COMENTÁRIO LITÚRGICO – 2º DOMINGO
DO ADVENTO – O PRECUSSOR – 10.12.2017
Caros Leitores,
Neste segundo domingo do advento, a
liturgia destaca o tema da consolação, através da palavra de
conforto do profeta Isaías ao povo no cativeiro, informando que o
tempo do castigo terminou, é hora de preparar o retorno a Jerusalém.
O tempo litúrgico do advento nos convida a essa preparação do
espírito não para a volta do exílio, mas para a chegada daquele
que vem. O evangelho de Marcos destaca a importância do papel de
João, o Precussor, conclamando o povo para o batismo da conversão,
em preparação da chegada daquele que haveria de vir. Os temas da
primeira e da terceira leituras se coordenam perfeitamente, repetindo
a mensagem do pregador do deserto, profetizado por Isaías.
A primeira leitura retirada do profeta
Isaías (Is 40, 1-11) nos convida a vivenciar o tempo do advento na
alegria da espera da nossa libertação: “Preparai
no deserto o caminho do Senhor, aplainai na solidão a estrada de
nosso Deus. Nivelem-se todos os vales, rebaixem-se todos os montes e
colinas; endireite-se o que é torto e alisem-se as asperezas.”
Esse trecho é bastante conhecido, porque ele foi retomado por João
Batista, quando pregava o batismo de penitência, nas margens do rio
Jordão.
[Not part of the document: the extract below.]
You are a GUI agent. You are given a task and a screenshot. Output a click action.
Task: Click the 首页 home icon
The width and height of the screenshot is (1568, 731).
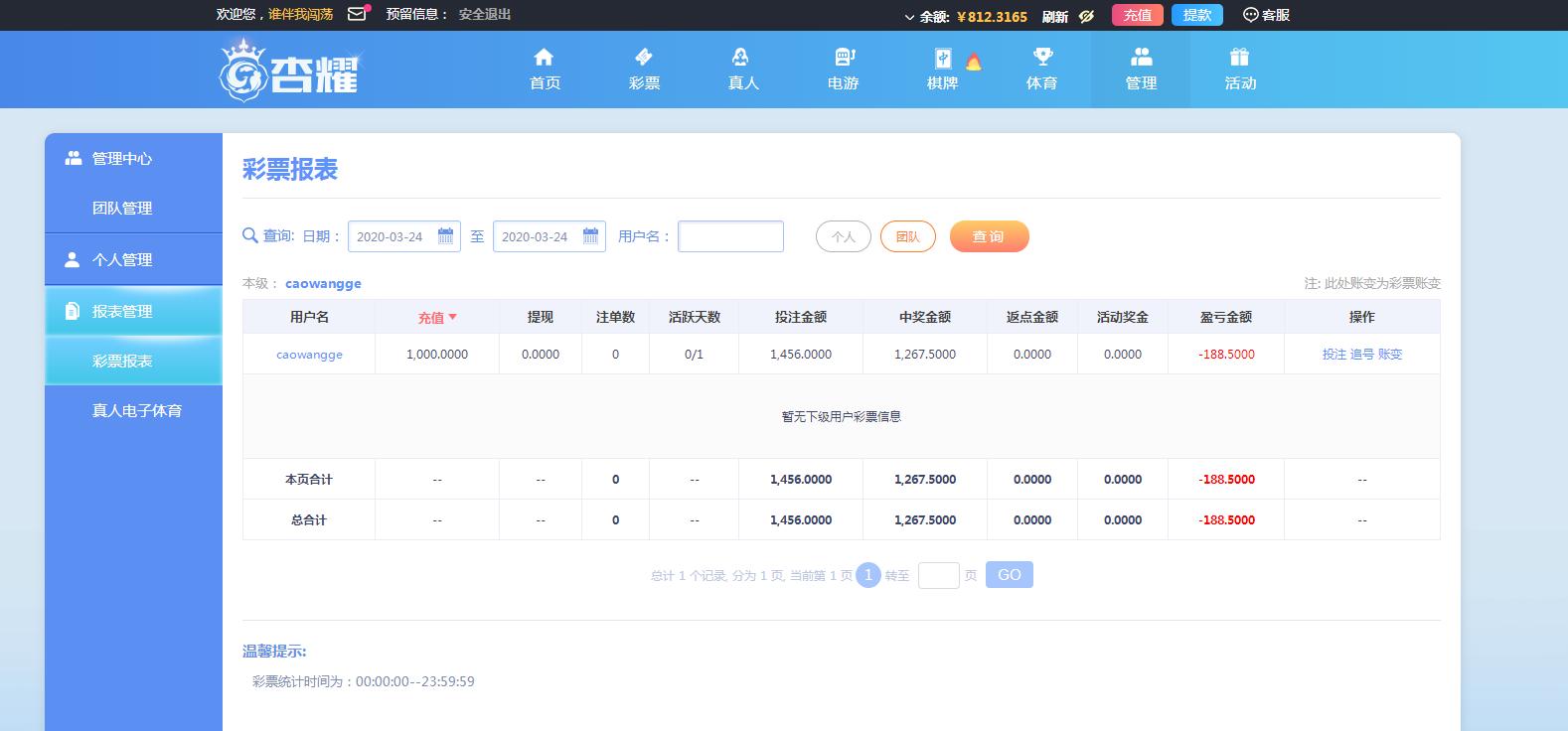pos(544,58)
O apelo do profeta e do precursor continua ressoando nos
nossos dias, quando a liturgia nos põe outra vez no início da
trajetória da história da nossa salvação, com a expectativa da
vinda do Salvador. O profeta Isaías é aquele que melhor antecipou
os acontecimentos relacionados com a chegada do Messias, o
Libertador: “eis
que o Senhor Deus vem com poder, seu braço tudo domina: eis, com
ele, sua conquista, eis à sua frente a vitória.”
Embora a mensagem do Profeta se referisse, no contexto imediato, ao
final do cativeiro da Babilônia, na perspectiva transistórica, a
mensagem de consolação e de libertação se prolonga nos nossos
dias, visto que a salvação prometida não é ato de um dia só, mas
um processo continuo de aperfeiçoamento da humanidade, em busca de
novos céus e de nova terra.
Esse conceito de “novos céus e nova
terra” está na segunda carta de Pedro, lida na liturgia de hoje
(2Pd 3, 8-14). Como todos sabemos, Pedro não era nenhum intelectual,
pois fora criado à margem do Lago de Genesaré, onde se dedicava ao
ofício da pesca profissional, quando recebeu o chamado de Jesus.
Estima-se que as cartas de Pedro foram escritas por Marcos, que era
discípulo dele e o acompanhava. Diferentemente de Paulo, que
escrevia aos gentios, isto é, aos povos que não conheciam a
tradição judaica, Pedro escrevia para uma comunidade de Judeus, daí
porque ele não precisava explicar muitas coisas, que os seus
leitores já conheciam. No trecho dessa leitura, Pedro repete duas
imagens que são recorrentes nos evangelhos sinóticos: o dia do
Senhor virá como um ladrão e o cataclismo da precipitação dos
céus para a terra, causando um grande incêndio que destruirá tudo.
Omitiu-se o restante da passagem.